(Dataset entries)
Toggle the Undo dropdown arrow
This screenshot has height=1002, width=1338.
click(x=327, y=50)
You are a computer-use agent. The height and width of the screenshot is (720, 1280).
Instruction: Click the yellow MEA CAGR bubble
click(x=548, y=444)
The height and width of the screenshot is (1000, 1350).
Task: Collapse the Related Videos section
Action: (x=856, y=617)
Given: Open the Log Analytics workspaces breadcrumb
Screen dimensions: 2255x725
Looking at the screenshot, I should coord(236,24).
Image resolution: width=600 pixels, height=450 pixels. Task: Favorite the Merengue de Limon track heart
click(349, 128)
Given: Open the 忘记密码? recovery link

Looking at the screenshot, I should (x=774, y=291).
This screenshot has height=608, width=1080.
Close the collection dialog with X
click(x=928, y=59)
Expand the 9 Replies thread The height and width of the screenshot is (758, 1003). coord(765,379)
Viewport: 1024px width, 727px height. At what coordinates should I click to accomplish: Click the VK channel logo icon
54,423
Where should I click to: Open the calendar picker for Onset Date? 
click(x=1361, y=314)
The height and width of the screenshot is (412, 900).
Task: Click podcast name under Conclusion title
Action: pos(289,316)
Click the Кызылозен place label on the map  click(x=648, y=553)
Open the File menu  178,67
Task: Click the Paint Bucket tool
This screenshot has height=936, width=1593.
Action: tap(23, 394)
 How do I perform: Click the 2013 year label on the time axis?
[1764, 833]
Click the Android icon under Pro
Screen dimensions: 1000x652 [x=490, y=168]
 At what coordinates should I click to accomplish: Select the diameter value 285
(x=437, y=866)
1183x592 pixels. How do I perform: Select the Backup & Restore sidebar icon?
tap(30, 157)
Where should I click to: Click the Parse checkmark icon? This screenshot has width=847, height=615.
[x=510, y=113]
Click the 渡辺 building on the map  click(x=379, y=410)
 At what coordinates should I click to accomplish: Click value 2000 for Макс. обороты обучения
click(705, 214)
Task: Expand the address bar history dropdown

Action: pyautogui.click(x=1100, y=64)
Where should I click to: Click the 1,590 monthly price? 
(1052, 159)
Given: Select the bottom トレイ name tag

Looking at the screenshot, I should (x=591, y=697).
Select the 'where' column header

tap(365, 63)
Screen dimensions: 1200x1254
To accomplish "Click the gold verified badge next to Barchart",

Work to be completed >> An exact copy of every record is needed; write it out in full.

Solution to the problem >>
Toggle the Undo dropdown arrow
This screenshot has height=1002, width=1338.
click(x=327, y=50)
You are a computer-use agent. The height and width of the screenshot is (720, 1280).
Instruction: Click the yellow MEA CAGR bubble
click(x=548, y=444)
The height and width of the screenshot is (1000, 1350).
Task: Collapse the Related Videos section
Action: (x=856, y=617)
Given: Open the Log Analytics workspaces breadcrumb
Screen dimensions: 2255x725
Looking at the screenshot, I should coord(236,24).
Image resolution: width=600 pixels, height=450 pixels. Task: Favorite the Merengue de Limon track heart
click(349, 128)
Given: Open the 忘记密码? recovery link

Looking at the screenshot, I should (x=774, y=291).
This screenshot has height=608, width=1080.
Close the collection dialog with X
click(x=928, y=59)
Expand the 9 Replies thread The height and width of the screenshot is (758, 1003). coord(765,379)
Viewport: 1024px width, 727px height. At what coordinates should I click to accomplish: Click the VK channel logo icon
54,423
Where should I click to: Open the calendar picker for Onset Date? 
click(x=1361, y=314)
The height and width of the screenshot is (412, 900).
Task: Click podcast name under Conclusion title
Action: pos(289,316)
Click the Кызылозен place label on the map  click(x=648, y=553)
Open the File menu  178,67
Task: Click the Paint Bucket tool
This screenshot has height=936, width=1593.
Action: tap(23, 394)
 How do I perform: Click the 2013 year label on the time axis?
[1764, 833]
Click the Android icon under Pro
Screen dimensions: 1000x652 [x=490, y=168]
 At what coordinates should I click to accomplish: Select the diameter value 285
(x=437, y=866)
1183x592 pixels. How do I perform: Select the Backup & Restore sidebar icon?
tap(30, 157)
Where should I click to: Click the Parse checkmark icon? This screenshot has width=847, height=615.
[x=510, y=113]
Click the 渡辺 building on the map  click(x=379, y=410)
 At what coordinates should I click to accomplish: Click value 2000 for Макс. обороты обучения
click(705, 214)
Task: Expand the address bar history dropdown

Action: pyautogui.click(x=1100, y=64)
Where should I click to: Click the 1,590 monthly price? 
(1052, 159)
Given: Select the bottom トレイ name tag

Looking at the screenshot, I should (x=591, y=697).
Select the 'where' column header

tap(365, 63)
Screen dimensions: 1200x1254
To accomplish "Click the gold verified badge next to Barchart",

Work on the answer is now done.